**Work to complete**
Will you return, word for word, only the lines from the top of the data below down to and including the one with "Given: Click the white"?

**Material for this task**
○ ○ ○
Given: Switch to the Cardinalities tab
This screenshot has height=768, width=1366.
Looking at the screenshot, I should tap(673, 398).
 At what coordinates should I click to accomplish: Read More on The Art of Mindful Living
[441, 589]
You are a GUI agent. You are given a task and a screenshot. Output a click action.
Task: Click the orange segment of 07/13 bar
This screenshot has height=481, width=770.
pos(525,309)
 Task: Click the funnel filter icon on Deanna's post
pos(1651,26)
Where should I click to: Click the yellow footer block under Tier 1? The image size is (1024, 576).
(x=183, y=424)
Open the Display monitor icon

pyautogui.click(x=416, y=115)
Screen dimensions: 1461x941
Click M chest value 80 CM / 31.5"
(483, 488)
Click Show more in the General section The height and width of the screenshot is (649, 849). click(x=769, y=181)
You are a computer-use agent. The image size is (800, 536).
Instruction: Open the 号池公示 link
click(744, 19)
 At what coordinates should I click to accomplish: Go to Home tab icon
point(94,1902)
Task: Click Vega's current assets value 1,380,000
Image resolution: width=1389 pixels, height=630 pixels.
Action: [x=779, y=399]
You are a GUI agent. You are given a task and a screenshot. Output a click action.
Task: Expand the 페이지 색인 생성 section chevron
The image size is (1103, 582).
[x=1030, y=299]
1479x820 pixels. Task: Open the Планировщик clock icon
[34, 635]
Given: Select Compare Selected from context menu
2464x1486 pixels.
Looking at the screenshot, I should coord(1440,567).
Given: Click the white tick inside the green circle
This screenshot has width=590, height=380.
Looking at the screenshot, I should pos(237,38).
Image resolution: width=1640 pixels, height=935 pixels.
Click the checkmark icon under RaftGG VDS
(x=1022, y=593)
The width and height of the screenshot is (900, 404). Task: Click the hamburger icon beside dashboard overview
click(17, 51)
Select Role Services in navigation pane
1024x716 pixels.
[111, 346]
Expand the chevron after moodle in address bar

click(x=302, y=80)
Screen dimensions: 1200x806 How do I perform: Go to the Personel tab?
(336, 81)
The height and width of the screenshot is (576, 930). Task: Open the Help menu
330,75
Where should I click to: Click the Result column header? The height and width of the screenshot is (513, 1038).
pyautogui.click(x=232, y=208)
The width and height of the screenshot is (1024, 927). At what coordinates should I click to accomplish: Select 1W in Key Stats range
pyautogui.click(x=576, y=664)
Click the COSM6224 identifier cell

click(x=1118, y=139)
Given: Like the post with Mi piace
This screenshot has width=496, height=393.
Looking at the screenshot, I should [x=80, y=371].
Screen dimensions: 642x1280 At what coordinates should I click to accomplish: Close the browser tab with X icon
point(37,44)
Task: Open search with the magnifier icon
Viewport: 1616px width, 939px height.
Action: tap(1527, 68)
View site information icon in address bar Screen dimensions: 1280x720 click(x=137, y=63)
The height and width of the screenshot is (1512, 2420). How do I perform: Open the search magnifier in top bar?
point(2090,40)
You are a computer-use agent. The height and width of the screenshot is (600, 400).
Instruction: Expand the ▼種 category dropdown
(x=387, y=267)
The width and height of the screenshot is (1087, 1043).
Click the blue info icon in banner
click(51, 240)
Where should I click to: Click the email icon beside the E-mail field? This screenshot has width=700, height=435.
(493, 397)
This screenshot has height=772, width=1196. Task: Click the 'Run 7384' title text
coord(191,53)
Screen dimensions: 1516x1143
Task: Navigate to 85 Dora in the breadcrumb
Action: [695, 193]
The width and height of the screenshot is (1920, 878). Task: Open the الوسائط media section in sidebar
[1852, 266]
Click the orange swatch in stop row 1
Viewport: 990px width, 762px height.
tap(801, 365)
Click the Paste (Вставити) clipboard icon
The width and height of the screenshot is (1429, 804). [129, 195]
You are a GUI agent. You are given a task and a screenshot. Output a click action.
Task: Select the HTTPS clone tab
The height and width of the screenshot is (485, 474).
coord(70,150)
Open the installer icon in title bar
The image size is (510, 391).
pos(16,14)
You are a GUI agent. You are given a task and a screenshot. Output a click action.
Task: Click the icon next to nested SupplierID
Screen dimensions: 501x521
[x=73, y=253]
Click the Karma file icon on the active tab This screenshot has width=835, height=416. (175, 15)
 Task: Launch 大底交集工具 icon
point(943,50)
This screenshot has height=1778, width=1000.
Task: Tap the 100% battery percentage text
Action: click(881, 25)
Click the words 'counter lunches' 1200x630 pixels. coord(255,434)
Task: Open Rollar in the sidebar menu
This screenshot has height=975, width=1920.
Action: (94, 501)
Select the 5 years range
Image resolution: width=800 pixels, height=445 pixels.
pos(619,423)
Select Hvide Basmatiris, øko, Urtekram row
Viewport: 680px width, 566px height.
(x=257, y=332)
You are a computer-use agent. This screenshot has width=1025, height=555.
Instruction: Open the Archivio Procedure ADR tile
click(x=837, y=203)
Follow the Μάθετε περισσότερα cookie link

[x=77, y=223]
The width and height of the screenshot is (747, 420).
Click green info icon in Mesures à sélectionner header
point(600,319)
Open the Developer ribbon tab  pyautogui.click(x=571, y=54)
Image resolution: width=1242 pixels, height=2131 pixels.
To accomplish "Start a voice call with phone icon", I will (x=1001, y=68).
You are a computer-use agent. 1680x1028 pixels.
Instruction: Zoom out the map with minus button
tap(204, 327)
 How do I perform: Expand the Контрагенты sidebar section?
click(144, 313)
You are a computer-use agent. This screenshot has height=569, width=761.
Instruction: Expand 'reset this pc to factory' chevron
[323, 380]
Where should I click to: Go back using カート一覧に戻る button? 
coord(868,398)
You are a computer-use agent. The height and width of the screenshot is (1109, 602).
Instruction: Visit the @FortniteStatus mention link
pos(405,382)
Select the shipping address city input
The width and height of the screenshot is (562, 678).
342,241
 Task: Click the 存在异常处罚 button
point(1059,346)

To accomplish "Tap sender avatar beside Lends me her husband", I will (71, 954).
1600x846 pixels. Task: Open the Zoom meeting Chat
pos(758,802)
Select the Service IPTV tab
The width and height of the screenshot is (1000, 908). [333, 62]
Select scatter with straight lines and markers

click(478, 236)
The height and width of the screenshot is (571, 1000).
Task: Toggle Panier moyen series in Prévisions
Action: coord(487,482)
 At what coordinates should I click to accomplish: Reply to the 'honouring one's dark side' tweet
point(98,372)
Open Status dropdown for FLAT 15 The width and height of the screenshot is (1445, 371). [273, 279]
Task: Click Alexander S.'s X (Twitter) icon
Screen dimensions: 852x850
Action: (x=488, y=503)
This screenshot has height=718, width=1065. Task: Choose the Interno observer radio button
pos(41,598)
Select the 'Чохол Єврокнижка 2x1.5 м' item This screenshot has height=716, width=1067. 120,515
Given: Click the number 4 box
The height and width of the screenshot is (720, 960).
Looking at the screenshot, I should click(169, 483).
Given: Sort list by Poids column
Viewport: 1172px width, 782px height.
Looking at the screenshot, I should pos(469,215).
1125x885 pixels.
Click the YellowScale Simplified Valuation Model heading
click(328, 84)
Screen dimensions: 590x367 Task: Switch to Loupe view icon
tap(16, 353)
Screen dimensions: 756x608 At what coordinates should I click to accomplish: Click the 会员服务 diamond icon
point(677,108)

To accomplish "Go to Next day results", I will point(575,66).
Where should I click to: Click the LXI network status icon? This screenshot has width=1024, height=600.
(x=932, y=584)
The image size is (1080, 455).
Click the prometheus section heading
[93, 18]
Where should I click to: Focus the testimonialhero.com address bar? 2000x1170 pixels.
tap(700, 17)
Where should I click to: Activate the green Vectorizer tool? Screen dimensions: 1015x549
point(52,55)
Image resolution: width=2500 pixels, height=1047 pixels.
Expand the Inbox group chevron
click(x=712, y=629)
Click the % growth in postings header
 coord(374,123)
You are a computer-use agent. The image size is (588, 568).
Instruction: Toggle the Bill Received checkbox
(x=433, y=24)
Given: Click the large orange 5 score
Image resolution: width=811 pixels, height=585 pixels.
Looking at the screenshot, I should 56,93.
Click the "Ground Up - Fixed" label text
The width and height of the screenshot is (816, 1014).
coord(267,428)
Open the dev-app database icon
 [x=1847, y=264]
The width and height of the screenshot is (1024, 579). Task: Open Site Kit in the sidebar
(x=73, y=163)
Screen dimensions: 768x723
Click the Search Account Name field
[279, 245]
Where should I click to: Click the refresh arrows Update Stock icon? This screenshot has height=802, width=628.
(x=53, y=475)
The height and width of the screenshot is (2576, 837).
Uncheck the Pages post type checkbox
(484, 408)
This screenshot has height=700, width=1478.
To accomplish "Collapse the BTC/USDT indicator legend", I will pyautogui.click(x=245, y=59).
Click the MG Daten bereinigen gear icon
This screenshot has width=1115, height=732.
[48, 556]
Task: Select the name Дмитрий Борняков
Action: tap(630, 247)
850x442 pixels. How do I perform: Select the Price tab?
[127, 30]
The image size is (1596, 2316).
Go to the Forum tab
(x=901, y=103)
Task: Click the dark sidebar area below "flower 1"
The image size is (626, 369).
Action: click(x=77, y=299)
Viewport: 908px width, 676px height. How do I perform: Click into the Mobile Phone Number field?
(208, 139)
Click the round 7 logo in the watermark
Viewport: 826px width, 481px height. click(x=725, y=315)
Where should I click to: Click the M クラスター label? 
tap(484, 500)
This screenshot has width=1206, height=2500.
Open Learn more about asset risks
○ ○ ○
**Exercise result**
Given: Switch to the Cardinalities tab
This screenshot has height=768, width=1366.
Looking at the screenshot, I should tap(673, 398).
 At what coordinates should I click to accomplish: Read More on The Art of Mindful Living
[441, 589]
You are a GUI agent. You are given a task and a screenshot. Output a click action.
Task: Click the orange segment of 07/13 bar
This screenshot has height=481, width=770.
pos(525,309)
 Task: Click the funnel filter icon on Deanna's post
pos(1651,26)
Where should I click to: Click the yellow footer block under Tier 1? The image size is (1024, 576).
(x=183, y=424)
Open the Display monitor icon

pyautogui.click(x=416, y=115)
Screen dimensions: 1461x941
Click M chest value 80 CM / 31.5"
(483, 488)
Click Show more in the General section The height and width of the screenshot is (649, 849). click(x=769, y=181)
You are a computer-use agent. The image size is (800, 536).
Instruction: Open the 号池公示 link
click(744, 19)
 At what coordinates should I click to accomplish: Go to Home tab icon
point(94,1902)
Task: Click Vega's current assets value 1,380,000
Image resolution: width=1389 pixels, height=630 pixels.
Action: [x=779, y=399]
You are a GUI agent. You are given a task and a screenshot. Output a click action.
Task: Expand the 페이지 색인 생성 section chevron
The image size is (1103, 582).
[x=1030, y=299]
1479x820 pixels. Task: Open the Планировщик clock icon
[34, 635]
Given: Select Compare Selected from context menu
2464x1486 pixels.
Looking at the screenshot, I should coord(1440,567).
Given: Click the white tick inside the green circle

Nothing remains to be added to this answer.